Write out the records below exactly, from the line that contains "Viewport: 501px width, 248px" through the line that contains "will (x=1014, y=49).".

↓↓↓

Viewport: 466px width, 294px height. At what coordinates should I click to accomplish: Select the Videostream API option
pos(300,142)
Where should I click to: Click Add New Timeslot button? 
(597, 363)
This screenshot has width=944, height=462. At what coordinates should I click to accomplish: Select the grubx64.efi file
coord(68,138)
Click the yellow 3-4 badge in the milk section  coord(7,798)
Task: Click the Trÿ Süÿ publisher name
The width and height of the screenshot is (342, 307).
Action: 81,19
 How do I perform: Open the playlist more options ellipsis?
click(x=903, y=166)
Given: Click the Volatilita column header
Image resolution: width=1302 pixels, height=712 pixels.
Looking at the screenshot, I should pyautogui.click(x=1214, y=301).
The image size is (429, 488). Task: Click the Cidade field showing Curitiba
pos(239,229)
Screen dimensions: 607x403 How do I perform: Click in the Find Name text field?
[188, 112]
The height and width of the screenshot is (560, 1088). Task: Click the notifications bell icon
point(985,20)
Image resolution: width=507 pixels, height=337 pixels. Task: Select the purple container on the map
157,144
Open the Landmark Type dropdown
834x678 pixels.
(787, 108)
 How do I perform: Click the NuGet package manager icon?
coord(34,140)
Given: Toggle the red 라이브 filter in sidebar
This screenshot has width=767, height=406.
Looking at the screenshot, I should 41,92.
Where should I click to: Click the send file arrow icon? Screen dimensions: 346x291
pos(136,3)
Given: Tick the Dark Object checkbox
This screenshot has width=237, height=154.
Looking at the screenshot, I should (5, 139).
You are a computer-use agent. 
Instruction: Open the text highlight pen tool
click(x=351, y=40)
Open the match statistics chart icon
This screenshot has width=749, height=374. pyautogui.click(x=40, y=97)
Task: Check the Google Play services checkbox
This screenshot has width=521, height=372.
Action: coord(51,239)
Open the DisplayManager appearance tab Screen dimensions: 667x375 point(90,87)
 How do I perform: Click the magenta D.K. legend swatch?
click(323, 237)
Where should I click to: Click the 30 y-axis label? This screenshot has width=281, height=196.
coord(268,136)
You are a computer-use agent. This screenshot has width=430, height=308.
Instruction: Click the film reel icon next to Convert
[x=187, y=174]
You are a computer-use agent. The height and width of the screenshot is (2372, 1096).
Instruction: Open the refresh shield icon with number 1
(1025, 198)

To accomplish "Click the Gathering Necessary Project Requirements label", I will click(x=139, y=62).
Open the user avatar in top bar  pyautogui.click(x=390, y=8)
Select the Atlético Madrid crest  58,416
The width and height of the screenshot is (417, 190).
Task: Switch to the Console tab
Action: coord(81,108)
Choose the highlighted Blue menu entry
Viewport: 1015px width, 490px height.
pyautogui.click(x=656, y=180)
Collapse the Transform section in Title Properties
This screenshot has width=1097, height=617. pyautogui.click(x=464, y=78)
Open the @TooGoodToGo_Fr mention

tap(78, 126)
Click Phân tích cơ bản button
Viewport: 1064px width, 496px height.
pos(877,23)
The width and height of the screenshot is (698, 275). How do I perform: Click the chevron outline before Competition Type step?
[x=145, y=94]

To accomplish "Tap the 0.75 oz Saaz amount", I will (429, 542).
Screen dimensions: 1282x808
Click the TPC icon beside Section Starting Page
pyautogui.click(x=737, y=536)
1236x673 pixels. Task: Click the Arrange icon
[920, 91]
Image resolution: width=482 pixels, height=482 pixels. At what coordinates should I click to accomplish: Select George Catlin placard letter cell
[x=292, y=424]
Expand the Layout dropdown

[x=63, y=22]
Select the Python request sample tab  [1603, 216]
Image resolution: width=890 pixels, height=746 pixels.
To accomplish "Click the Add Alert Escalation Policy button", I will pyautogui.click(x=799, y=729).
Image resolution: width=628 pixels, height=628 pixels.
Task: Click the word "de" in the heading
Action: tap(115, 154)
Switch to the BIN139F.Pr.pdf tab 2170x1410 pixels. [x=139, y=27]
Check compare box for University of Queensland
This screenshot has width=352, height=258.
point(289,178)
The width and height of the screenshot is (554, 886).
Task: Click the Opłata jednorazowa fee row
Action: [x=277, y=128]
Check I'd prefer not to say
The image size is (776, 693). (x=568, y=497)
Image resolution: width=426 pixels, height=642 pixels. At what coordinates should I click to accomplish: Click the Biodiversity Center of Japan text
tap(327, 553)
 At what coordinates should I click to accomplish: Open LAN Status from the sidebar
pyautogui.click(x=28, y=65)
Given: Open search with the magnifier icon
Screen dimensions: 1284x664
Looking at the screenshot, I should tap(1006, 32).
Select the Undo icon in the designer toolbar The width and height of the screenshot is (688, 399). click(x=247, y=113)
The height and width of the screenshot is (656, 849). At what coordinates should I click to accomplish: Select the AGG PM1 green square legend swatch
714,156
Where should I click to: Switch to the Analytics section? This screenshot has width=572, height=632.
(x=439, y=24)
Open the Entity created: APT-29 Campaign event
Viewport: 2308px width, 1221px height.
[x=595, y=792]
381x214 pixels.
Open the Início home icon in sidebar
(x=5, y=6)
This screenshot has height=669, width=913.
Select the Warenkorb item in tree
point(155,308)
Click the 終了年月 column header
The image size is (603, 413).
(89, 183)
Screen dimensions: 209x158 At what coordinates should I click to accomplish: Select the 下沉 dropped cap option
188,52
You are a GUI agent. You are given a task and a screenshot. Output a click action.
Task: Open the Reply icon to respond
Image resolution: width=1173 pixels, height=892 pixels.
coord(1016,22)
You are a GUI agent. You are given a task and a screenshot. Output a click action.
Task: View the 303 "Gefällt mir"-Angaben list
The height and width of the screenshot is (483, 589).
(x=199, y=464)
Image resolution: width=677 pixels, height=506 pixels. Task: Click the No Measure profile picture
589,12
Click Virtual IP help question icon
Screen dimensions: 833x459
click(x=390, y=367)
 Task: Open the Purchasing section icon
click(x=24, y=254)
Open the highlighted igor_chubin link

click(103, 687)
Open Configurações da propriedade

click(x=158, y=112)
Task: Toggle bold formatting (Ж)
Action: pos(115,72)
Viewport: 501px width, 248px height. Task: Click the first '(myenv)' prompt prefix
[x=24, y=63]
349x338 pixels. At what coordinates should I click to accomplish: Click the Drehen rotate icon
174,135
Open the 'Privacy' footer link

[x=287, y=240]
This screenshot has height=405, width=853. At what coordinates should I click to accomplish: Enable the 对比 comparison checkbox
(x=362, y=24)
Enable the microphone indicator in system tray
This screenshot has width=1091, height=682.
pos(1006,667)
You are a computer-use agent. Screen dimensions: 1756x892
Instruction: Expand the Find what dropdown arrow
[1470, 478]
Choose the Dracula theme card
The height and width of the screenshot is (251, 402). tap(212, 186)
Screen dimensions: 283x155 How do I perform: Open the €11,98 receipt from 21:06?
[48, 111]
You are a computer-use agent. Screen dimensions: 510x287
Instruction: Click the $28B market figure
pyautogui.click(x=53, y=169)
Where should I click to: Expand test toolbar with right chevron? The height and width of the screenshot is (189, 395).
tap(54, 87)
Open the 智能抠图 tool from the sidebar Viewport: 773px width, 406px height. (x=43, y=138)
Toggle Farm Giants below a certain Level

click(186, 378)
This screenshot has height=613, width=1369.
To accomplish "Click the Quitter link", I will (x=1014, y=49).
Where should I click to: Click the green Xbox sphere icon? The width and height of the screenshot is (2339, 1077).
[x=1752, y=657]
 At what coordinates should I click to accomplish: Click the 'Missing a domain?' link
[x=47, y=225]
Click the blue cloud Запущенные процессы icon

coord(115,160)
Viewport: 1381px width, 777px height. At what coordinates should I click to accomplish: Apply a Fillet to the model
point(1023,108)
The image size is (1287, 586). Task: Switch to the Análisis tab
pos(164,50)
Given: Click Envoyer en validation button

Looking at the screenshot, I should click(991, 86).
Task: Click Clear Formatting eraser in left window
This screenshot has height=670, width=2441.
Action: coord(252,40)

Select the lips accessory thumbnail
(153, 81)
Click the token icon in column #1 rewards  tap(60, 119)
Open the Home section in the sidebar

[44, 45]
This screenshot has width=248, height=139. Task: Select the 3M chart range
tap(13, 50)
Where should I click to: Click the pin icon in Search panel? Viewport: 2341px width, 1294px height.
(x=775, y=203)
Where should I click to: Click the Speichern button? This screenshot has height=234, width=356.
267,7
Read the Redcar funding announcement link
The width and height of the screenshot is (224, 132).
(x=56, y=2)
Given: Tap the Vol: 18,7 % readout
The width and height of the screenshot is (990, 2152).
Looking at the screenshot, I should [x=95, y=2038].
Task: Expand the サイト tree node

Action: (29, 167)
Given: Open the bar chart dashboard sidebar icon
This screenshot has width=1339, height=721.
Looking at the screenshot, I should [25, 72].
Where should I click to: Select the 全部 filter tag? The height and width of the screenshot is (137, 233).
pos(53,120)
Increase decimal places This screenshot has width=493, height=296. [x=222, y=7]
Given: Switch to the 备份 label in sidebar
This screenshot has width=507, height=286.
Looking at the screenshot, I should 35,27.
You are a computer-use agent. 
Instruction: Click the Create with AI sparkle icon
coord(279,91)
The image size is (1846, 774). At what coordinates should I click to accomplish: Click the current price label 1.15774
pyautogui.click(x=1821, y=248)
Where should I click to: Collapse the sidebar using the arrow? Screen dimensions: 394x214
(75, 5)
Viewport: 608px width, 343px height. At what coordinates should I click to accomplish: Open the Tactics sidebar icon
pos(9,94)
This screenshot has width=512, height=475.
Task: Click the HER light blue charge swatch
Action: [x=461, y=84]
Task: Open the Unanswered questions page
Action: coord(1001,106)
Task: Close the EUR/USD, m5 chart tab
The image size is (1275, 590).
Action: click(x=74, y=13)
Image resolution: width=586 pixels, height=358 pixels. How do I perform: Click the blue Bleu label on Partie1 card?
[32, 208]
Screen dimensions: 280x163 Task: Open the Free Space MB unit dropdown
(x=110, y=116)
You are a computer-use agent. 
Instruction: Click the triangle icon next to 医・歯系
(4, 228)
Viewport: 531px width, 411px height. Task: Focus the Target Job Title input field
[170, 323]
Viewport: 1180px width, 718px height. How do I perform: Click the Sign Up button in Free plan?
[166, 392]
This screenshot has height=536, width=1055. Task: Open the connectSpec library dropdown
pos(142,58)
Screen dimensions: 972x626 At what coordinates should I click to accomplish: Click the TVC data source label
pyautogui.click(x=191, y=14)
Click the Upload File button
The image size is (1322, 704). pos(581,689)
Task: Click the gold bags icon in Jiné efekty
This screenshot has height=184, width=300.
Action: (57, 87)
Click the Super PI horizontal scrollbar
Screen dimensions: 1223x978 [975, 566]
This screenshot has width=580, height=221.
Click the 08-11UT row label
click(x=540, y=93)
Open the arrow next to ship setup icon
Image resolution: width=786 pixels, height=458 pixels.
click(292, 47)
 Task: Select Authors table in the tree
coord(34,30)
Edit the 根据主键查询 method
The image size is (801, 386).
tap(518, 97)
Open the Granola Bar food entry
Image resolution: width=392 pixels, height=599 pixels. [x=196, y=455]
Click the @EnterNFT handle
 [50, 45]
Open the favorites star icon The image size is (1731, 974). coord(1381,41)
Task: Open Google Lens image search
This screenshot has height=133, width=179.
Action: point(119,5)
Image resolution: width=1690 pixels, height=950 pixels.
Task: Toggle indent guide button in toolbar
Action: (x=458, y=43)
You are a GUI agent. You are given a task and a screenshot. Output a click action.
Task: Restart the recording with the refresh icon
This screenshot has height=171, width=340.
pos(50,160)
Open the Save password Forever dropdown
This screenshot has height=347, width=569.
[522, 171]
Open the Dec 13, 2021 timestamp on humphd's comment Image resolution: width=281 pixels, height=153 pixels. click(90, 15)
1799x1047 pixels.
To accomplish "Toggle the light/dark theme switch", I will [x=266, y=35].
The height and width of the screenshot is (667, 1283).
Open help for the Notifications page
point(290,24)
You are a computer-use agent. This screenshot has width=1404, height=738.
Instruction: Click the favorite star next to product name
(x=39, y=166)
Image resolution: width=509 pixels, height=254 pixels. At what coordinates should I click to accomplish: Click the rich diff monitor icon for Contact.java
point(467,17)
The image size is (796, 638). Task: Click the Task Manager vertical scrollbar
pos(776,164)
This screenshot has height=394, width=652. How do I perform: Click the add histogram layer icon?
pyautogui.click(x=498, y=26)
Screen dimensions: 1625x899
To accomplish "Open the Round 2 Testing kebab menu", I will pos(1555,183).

↑↑↑

• **The response**:
Viewport: 501px width, 248px height. Task: Click the first '(myenv)' prompt prefix
[x=24, y=63]
349x338 pixels. At what coordinates should I click to accomplish: Click the Drehen rotate icon
174,135
Open the 'Privacy' footer link

[x=287, y=240]
This screenshot has height=405, width=853. At what coordinates should I click to accomplish: Enable the 对比 comparison checkbox
(x=362, y=24)
Enable the microphone indicator in system tray
This screenshot has width=1091, height=682.
pos(1006,667)
You are a computer-use agent. Screen dimensions: 1756x892
Instruction: Expand the Find what dropdown arrow
[1470, 478]
Choose the Dracula theme card
The height and width of the screenshot is (251, 402). tap(212, 186)
Screen dimensions: 283x155 How do I perform: Open the €11,98 receipt from 21:06?
[48, 111]
You are a computer-use agent. Screen dimensions: 510x287
Instruction: Click the $28B market figure
pyautogui.click(x=53, y=169)
Where should I click to: Expand test toolbar with right chevron? The height and width of the screenshot is (189, 395).
tap(54, 87)
Open the 智能抠图 tool from the sidebar Viewport: 773px width, 406px height. (x=43, y=138)
Toggle Farm Giants below a certain Level

click(186, 378)
This screenshot has height=613, width=1369.
To accomplish "Click the Quitter link", I will (x=1014, y=49).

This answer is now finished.